Richard “Rip” Hamilton is no slouch either. Hamilton is averaging 21.5 points per game in the playoffs so far, leading the team in that category, and has scored 24 or more in each of his last three games, 30 or more in each of the last two even withouht Chauncey Billups! Hamilton runs off screens better than anyone in the league so an average defender like Ray Allen will have even more trouble defending him. The reason I believe Ray Allen has the slight advantage in this matchup is because how good Boston is at defending the pick and roll/off ball screens and how great their help defense is. Hamilton will not get the ball off a screen and have an open shot like he has in the first two series’, he will be defended tougher than ever before.

Advantage: Ray Allen, Boston

Small Forward
Paul Pierce vs. Tayshaun Prince vs. Rasheed Wallace

This is another very intruiging matchup because of how great Tayshaun Prince is defensively. Prince is the premiere perimeter defender in the NBA because of his height but especially his length. You may remember a few years back when Prince was coming into his own during the NBA Finals he completely put a lid on L.A.’s Kobe Bryant and helping ensure a championship for Detroit. Pierce went off for 41 points in Game 7, he was being defended by LeBron James who is a very good defender but not a great on-ball defender and not nearly as long as Tayshaun is.
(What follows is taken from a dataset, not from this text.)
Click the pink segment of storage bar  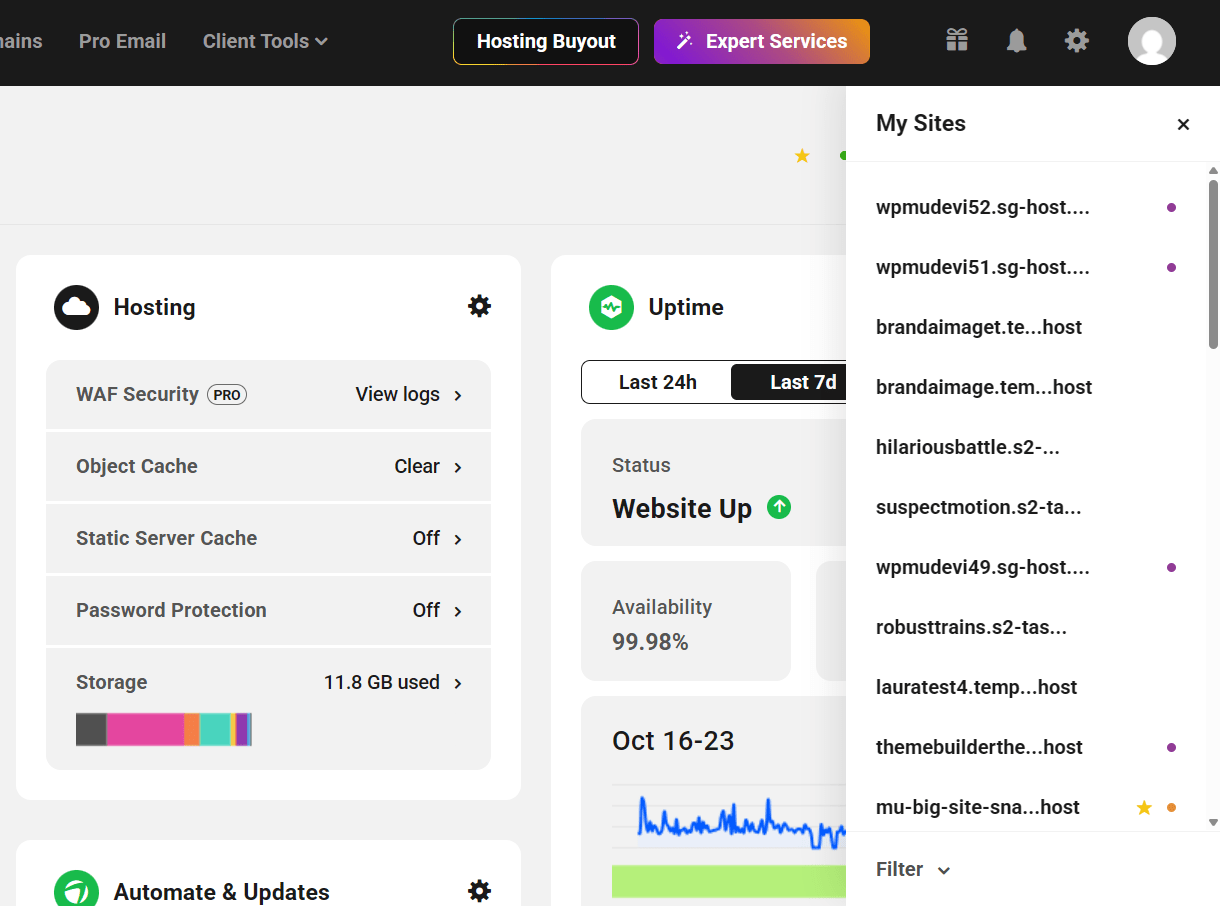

The advantage that Paul Pierce has is that he is one of the stronger (If not THE strongest) small forwards in the league, and Tayshaun Prince is no body builder. Pierce is about 2-3 inches shorter than Prince but still has 15 lbs. on him, Prince uses his length to control his opponent when he is on defense so if Pierce can manage to overpower Prince with his strength he will out-duel Tayshaun.

Advantage: Paul Pierce, Boston

Power Forward
Kevin Garnett vs. Rasheed Wallace

Personally I do not think that this matchup is very close at all. Rasheed Wallace makes a living with his three pointers and quick post moves because most of his opponents are too slow to come out and defend him around the perimeter or are too small to defend him in the post, that is just now the case when the defender is Kevin Garnett. Garnett is currently the league’s Defensive Player of the Year and that is for good reason. Garnett is the second most athletic power forward in the league (Amare Stoudamire) and also has the body strength and length to defend Rasheed in the post. And when Garnett is on offense he has an overwhelming advantage, he has an unstoppable fadeaway and his jumper inside 18 feet is unmatched. Really nothing else need be said.

Advantage: Kevin Garnett, Boston

Center
Kendrick Perkins vs. Antonio McDyess

This matchup should not really have that big of an impact on the game, both players are the worst starters on their teams and do not generally bring much on either end to the table. Both average about the same points and rebounds during the playoffs, and both are pretty good in a couple areas, Perkins at shot blocking and offensive boards, and McDyess at defensive boards and mid range shooting. Mcdyess’ back up, Jason Maxiel actually plays more minutes per game than him during the playoffs so really McDyess is a backup. Perkins gets the advantage here because he is a good defender and Mcdyess does not really excel at anything and he only plays 23 mpg!

Advantage: Kendrick Perkins, Boston

I may be a little biased but I think Boston suprises people, even though they are the favorite seed wise, by winning the series in 7 games. Boston has yet to lose at home and I think they will improve just a little on the road.